Please use this identifier to cite or link to this item: http://artemis.cslab.ece.ntua.gr:8080/jspui/handle/123456789/19205
Title: Class-Representative Graph Summaries Through Graph Matching Networks
Authors: Τσιμιχόδημος, Αχιλλέας
Στάμου Γιώργος
Keywords: Graph Neural Networks
Graph Matching Networks
Graph Summarization
Graph Similarity
Graph Prototypes
Issue Date: 15-Jul-2024
Abstract: Graph Neural Networks (GNNs) have emerged as a key model in the field of machine learning, due to their inherent ability to handle graph-structured data. The representation power of GNNs has led to significant advancements in diverse fields, including social network analysis, biological networks, molecular chemistry, and recommendation systems. In these domains, graph summarization plays an important role in creating compact representations of large graphs while preserving essential structural properties and information. In this context, GNNs provide a powerful framework for efficient and effective graph summarization, enabling the extraction of meaningful insights from complex and large-scale graph data.
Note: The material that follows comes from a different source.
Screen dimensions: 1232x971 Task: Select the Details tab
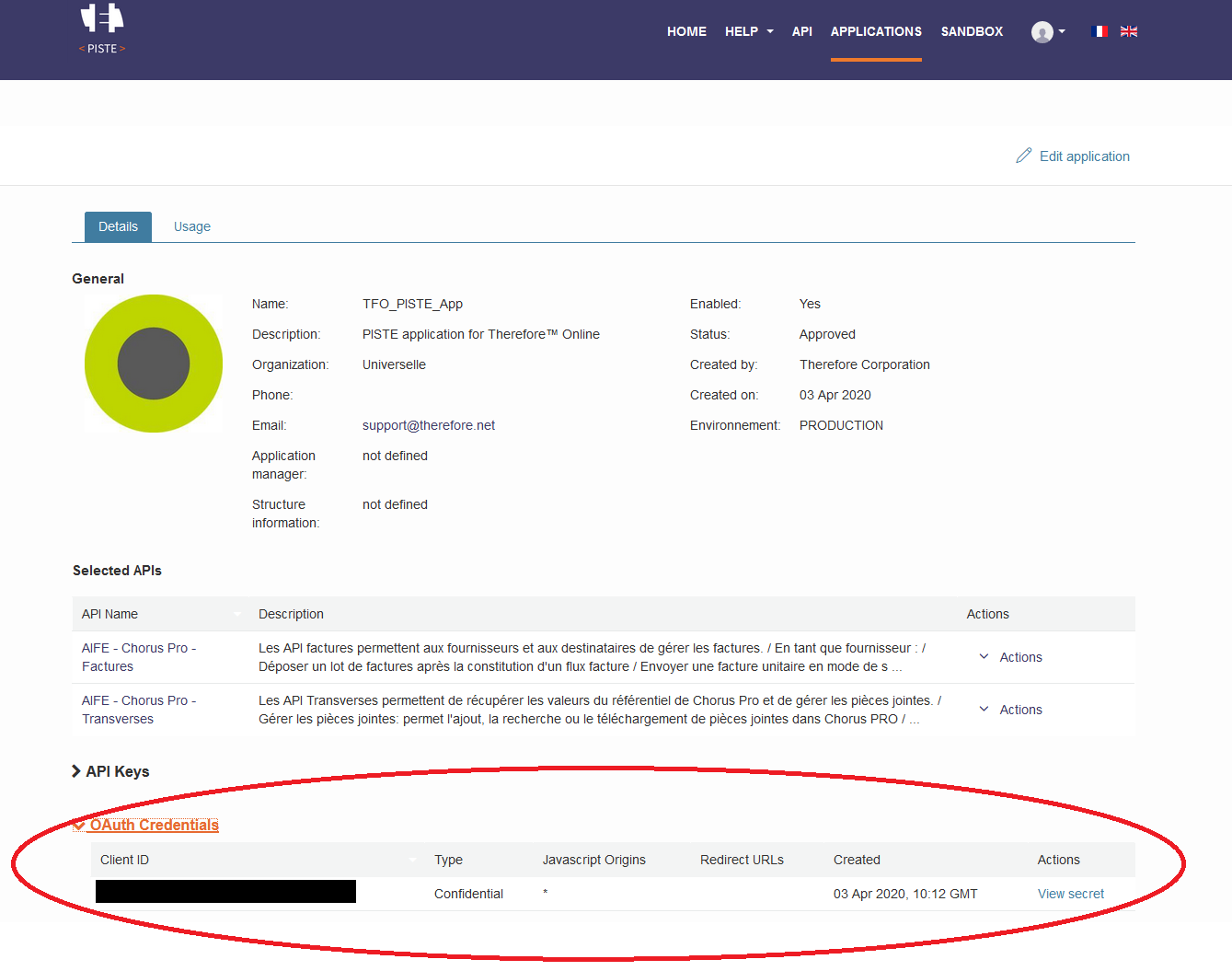tap(118, 226)
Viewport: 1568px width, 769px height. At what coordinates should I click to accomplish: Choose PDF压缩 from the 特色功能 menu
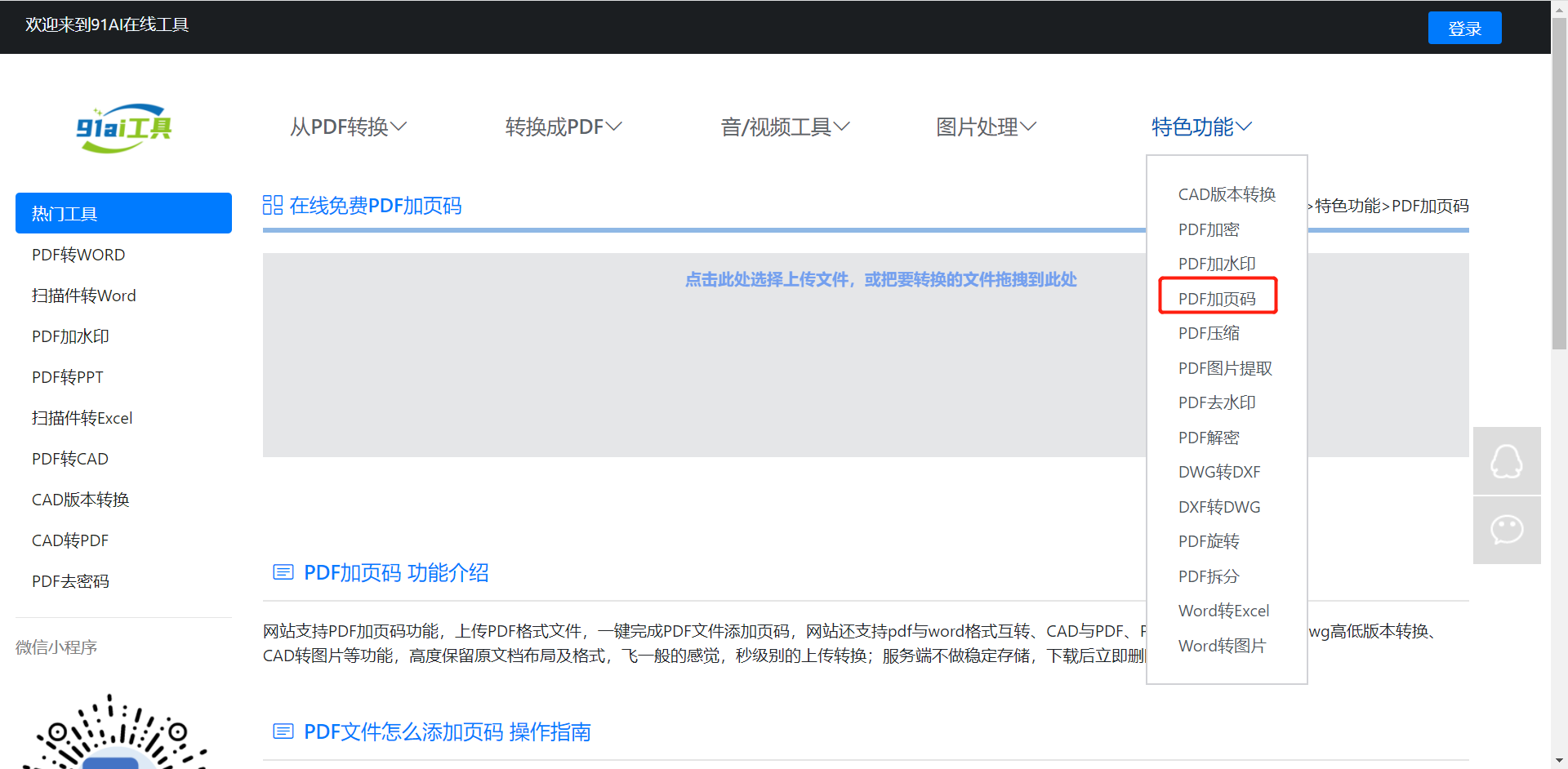1209,333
In this thesis, we will address the problem of graph summarization by exploring the representation power of Graph Matching Networks (GMNs), a specialized type of GNNs that computes similarity scores between pairs of graphs through a cross-graph attention-based matching mechanism. Specifically, given a multi-class graph dataset, we aim to extract a class-representative subgraph from each graph, that effectively represents the class to which the graph belongs. To this end, we train the GMN on a graph similarity task and propose two methodologies to identify the patterns learned by the model during training, which will inform the summary creation process. To assess the performance of our approach, we create a synthetic dataset of Geometric Shapes, enhanced with noise, which provides a controlled environment with known ground truth summaries for precise evaluation, and compare it against existing GNN architectures for graph summarization. Additionally, we experiment with the real-world MUTAG dataset, which lacks ground truth summaries, but offers ground truth prototypes, guiding our qualitative evaluation. The results, evaluated both at quantitative and qualitative level, indicate that the GMN outperforms the other models and is able to consistently and accurately identify class-representative summaries, which offer valuable insights into the patterns that the model learns during training and its decision making processes, enhancing its explainability.